Joining the Powerful Learning Practices group, and grappling with using web 2.0 technologies has been hard work, time consuming, occasionally frustrating, but ultimately very satisfying. I’d started off as a PLP member having some understanding of the “why” and even something of the “how” using web 2.0 technologies might be useful to enhance student learning experiences. But there is nothing like having to “walk the walk”, to actually try a few things and get one’s hands dirty, to expand one’s understanding. And I’d underestimated the potential of web 2.0 technologies and the immediate collegial feedback and support it offers, to add substantially to my own professional growth.
So, what have I learnt/achieved? Modest gains but important ones I believe. Technically, I’ve developed confidence and some competence in podcasting, podcatching and blogging and have gained some experience and food-for-thought from trialling these with classes of students. I was pleasantly surprised and somewhat bemused to see how students in my Indonesian classes, after listening in their own (home) time to some Indonesian language-related podcasts I had created, talk positively about their usefulness and get inspired to create their own podcasts in turn and post these online for other students to share. I had just assumed that, since there were already commercially produced audio files available (associated with their Indonesian text book), that a few more that I produced wouldn’t be such a big deal.

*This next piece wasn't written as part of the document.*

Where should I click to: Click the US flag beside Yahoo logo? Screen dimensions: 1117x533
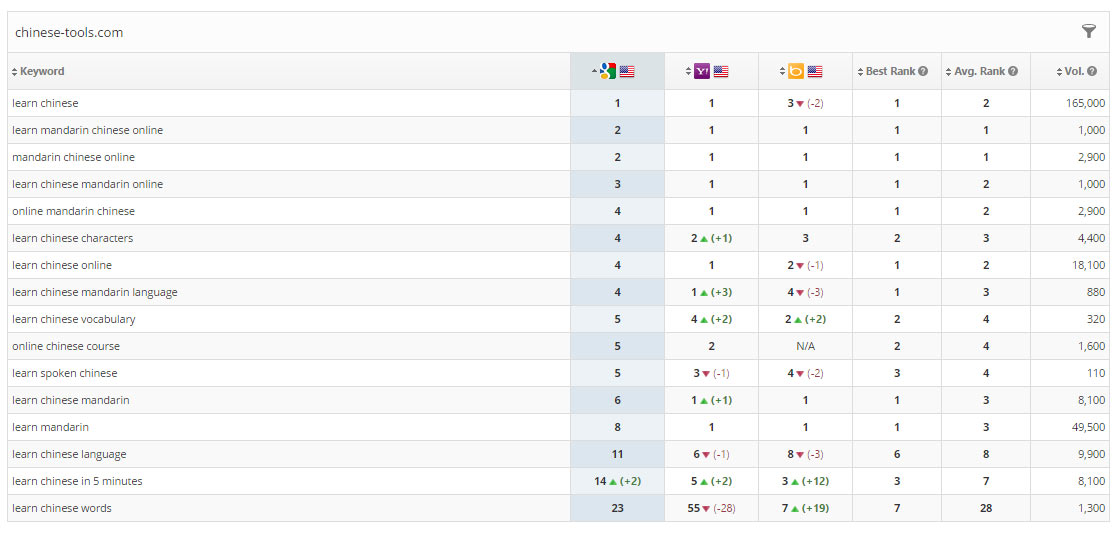point(721,72)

But there was something about the fact that it was their teacher’s voice, not the voice of someone they didn’t know, and that that voice was posted for a potentially much wider audience to hear, that seemed to strike a chord with them.

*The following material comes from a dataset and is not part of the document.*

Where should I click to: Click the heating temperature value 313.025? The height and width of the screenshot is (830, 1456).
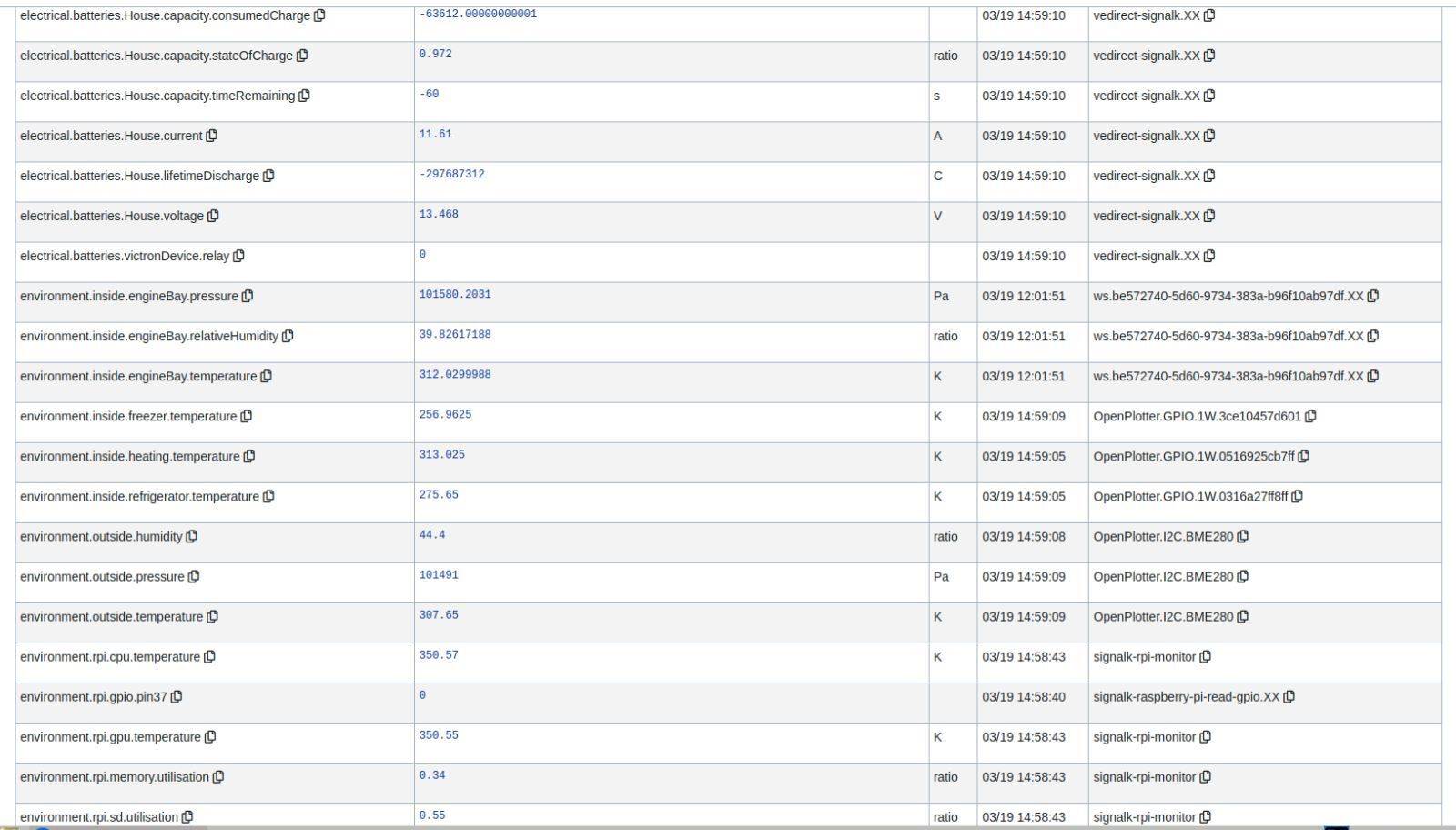pos(441,455)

I’ve also been able to draw on my experience with the PLP Ning and with Elluminate sessions to help bring useful insights to the conversation currently taking place in our school about the place of web 2.0 technologies in enhancing learning. Specifically, insights about how web 2.0 technologies can play a significant role in preparing students (and teachers) for a 21st century which will increasingly:
– expect and require digital competence,
– expect and require that all individuals will be able to frame insightful questions and know how to find relevant information, craft answers, and refine these answers in light of feedback actively sought and found
– be more easily negotiated by citizens with understandings and experiences of online collaborative learning,
– be enjoyed more fully by citizens who, rather than being merely passive consumers of information, analyses and multi-media communications, are also willing and able to create and disseminate such communications of their own devising.
So, I was able to be an advocate to the Principal’s executive group at our school (since I was able to talk from a position of having some first-hand experience) for those individual teachers who wanted to set-up blogs and use social networking sites to be a means by which they could focus on school learning activities (including, but not limited to specific school subject-related learning). Fears about relinquishing ‘control’, and about potential inappropriate use/behaviour of participating individual students, or undesirable ‘outsiders’ were able to be allayed.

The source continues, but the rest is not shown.